Mentor Spotlight: M. Miller Davis
M. Miller Davis, c’09 earned a bachelor’s degree from KU in psychology. A career that began with writing for the University Daily Kansan now has Davis as a full-time freelancer in TV and film writing.
Connect with Davis on KU Mentoring+.
How did you end up in your career?
I actually didn’t major in film. While pursuing my psychology degree in my junior year, I took a class with former film professor Chuck Berg (RIP). In that class, I was fortunate enough to receive encouragement that set me on my current path, which started with writing movie reviews for the Daily Kansan!
However, going from unpaid newspaper reviews to being a professional writer without a day job took quite a while. For many years I was a PA, a Writer’s Assistant, working on commercials, even writing for shows or punching up movies, and I still had to have a day job to pay the rent. I crashed in glittering high-rises and lived in 2-bedroom communes with a guitarist living in a tent in the living room (he had bed bugs). I went to movie premieres and made terrible (but fun!) short films with my friends. I crushed low-level interviews and then squandered great opportunities because I didn’t recognize them.
But, in the end, it’s all part of my story.
It took many starts and stops.
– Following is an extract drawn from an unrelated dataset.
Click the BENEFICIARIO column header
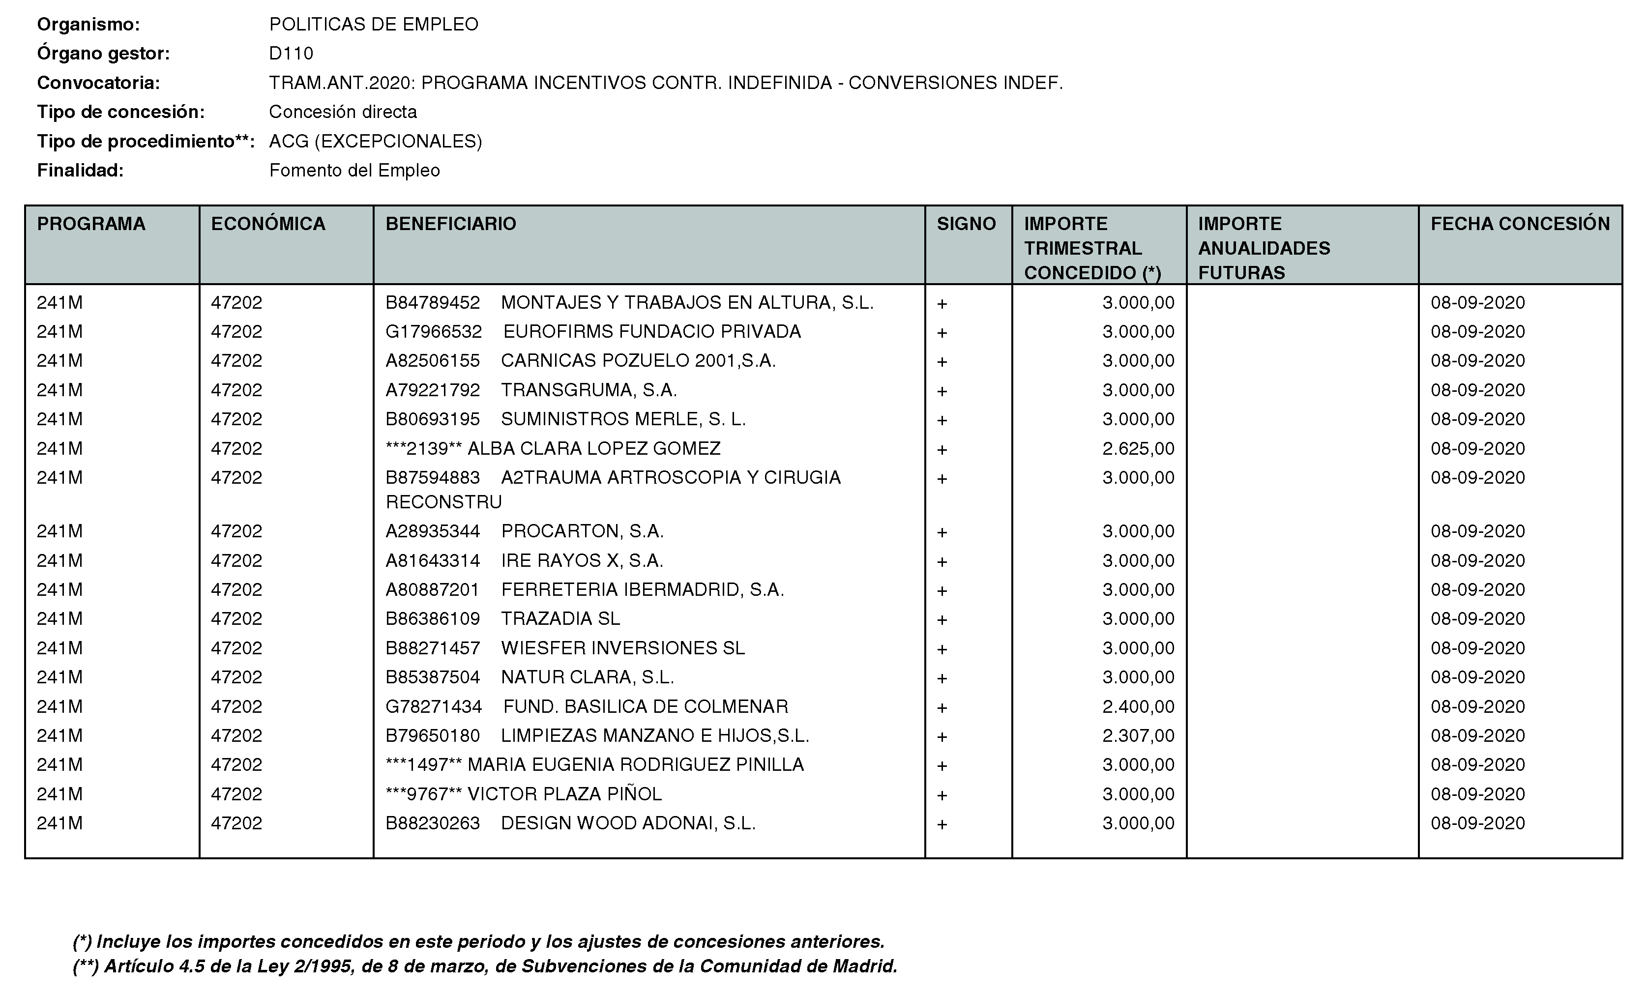point(451,224)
Times where I questioned myself. Had to pivot what I was doing or reexamine who I thought I was. Times where I trusted the wrong people or dismissed the right ones. But along the way, I learned to (mostly) enjoy the process, not just the result!
Who was or is a mentor for you, and how did they help you?
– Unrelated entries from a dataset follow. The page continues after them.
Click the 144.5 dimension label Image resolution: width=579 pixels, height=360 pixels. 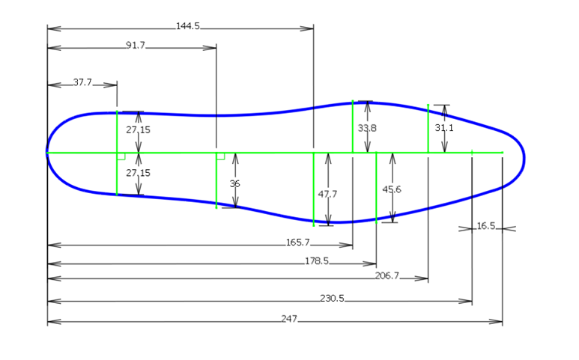click(188, 26)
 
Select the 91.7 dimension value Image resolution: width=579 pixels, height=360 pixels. click(136, 46)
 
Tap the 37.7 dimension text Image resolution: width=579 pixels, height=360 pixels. click(82, 82)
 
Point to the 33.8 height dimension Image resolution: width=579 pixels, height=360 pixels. click(367, 129)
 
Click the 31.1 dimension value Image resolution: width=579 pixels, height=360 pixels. click(444, 128)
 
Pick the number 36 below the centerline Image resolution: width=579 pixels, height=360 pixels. click(234, 183)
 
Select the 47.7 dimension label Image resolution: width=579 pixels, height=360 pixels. click(327, 194)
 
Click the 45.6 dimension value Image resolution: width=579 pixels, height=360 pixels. click(392, 189)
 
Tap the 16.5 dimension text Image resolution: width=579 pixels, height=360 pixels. click(486, 226)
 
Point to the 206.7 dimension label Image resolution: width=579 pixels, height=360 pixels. click(387, 276)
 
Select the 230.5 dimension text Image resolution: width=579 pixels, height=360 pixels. click(332, 299)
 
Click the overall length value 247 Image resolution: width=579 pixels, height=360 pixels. click(289, 319)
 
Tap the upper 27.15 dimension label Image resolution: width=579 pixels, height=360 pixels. click(138, 129)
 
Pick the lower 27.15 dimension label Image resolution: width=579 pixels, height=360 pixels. click(138, 173)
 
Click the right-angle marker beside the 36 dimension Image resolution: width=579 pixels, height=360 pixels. click(220, 156)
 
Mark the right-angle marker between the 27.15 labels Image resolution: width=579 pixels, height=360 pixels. click(121, 156)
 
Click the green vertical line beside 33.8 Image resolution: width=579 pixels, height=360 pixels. click(353, 126)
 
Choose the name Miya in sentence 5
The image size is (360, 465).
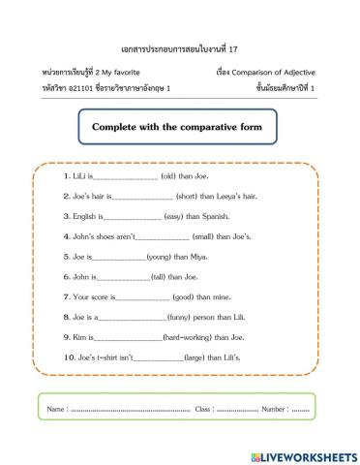click(196, 257)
I have had many mentors in my life. Some gave me sage advice. Others offered opportunities to excel. Some showed me the way NOT to move forward and kept me from burning my hand on the stove for myself.
The entertainment industry is intentionally very insular. As a soon-to-be or recent graduate, you are on the edge of a vast jungle. You can see the top of the temple that is Hollywood superstardom, but you have no idea how to get from where you are to the temple without being eaten by jaguars.
A good mentor helps you navigate that jungle while not necessarily clearing the path for you. Find someone willing to help gut-check opportunities, explain professional expectations, maybe read a script or two. Basically, point you in the right direction. But make no mistake, whether you have a bulldozer of nepotism or just a machete of self-reliance, you still have to cut through the jungle on your own.
What advice do you have for current college students or young alumni?
Meet people. Get good. Be a fun hang.
Meet People – In Hollywood, the truism “It’s all about who you know” is tossed around for a reason. So get to know lots of people. Make friends. Find a community of people doing what you wanna do and do stuff with them. Take classes. Go to shows. Ask questions. You aren’t gonna become friends with Spielberg. But you might become friends with the next Spielberg.
Get Good – Stop worrying about getting agents or selling that first script. Focus on getting good. Write tons of scripts. Understand how the business works. If you have a professional community and focus on being the best you can be, those other things will come in their proper time.
Be a Fun Hang – Making movies/TV is intense and time-consuming. You’ll spend much more time with the people in the writer’s room or on-set than you do with your own family. So asking “is this person chill?” is often just as important as “is this person talented?” in most bosses’ hiring criteria. Sure, some people are the worst and still get hired. But there’s no longevity in being a ladder-climbing jerk. It’s a small town, and word gets out. Be humble, fun, and kind. You’ll find yourself surrounded by the same.
P.S. Learn about money and find a good therapist. If you don’t do those, you’re sunk in any career.